Der Weg zur Haustür war nicht weit, aber sie erreichten den Ausgang nicht. Etwa drei Schritte davor traf sie die Stimme, die einer Person gehörte, die sie nicht sahen.
»Hallo, ihr beiden!«
Sie blieben abrupt stehen. Tina und Elton erbleichten. Sie sahen aus, als hätte man ihnen gegen den Kopf geschlagen.
»Das war sie!«, flüsterte Tina nach einer Weile. »Verdammt, das ist unsere Mutter…«
Elton sagte nichts. Jedoch war zu sehen, wie sich die Gänsehaut auf seinem Körper ausbreitete. Er stimmte ihr zu, nur zu begreifen war es nicht. Beide drehten die Köpfe, weil sie nach der Quelle der Botschaft suchten.
»Nichts«, raunte Elton.
Tina nickte nur. Dann fiel ihr etwas ein, und sie sprach es sofort aus. »Hast du eine Waffe im Haus?«
»Keine. Nur Messer aus der Küche.«
»Das bringt uns nicht weiter.«
Tina hatte den Satz kaum ausgesprochen, als beide eine Antwort erhielten.

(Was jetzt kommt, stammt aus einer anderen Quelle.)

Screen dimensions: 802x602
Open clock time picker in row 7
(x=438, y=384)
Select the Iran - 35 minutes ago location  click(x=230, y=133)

Es begann mit einem Kichern, das in einem Lachen endete, und dann hörten sie die Flüsterstimme.
»Heute ist Muttertag, ihr beiden. Heute, morgen, übermorgen, so lange, wie ich es will. Bis ich meine Aufgabe beendet habe und der Teufel mich annimmt.«
Die Geschwister schauten sich an. Keiner wusste etwas zu sagen.
Sie fühlten sich eingekreist, aber sie sahen Tamina Baker nicht. Sie hielt sich versteckt, und vielleicht war sie gar kein Mensch mehr und unsichtbar.
»Einen Teil habe ich erfüllt. Ein Drittel, und die beiden anderen werden noch folgen.«
Das war ein Versprechen, und damit zog sie sich zurück, nachdem sie kurz gelacht hatte.
Tina und Elton blieben im Flur stehen und schauten sich nur an.
Mehr als eine Minute verstrich, bevor Tina wieder etwas sagen konnte.
»Ich glaube, sie ist wieder weg.«
»Ja, kann sein.«
»Hast du ihre Worte behalten?«
»Und wie.«
»Sie sprach von einem Drittel ihrer Aufgabe, das sie bereits hinter sich hat. Zwei Drittel liegen noch vor ihr. Wenn ich das richtig auslege, dann hat sie ihren mörderischen Muttertag bereits mit einer Leiche begonnen.«
»Denkst du an Sam?«
»An wen sonst?«
Elton drückte die Hand gegen seine Stirn. Dann sagte er: »Wir fahren hin. Er hat sich nicht gemeldet, und sicher kann er das auch nicht. Er wird sich nie mehr melden.«
Tina erwiderte darauf nichts. Aber sie war mit dem Gesagten völlig einverstanden.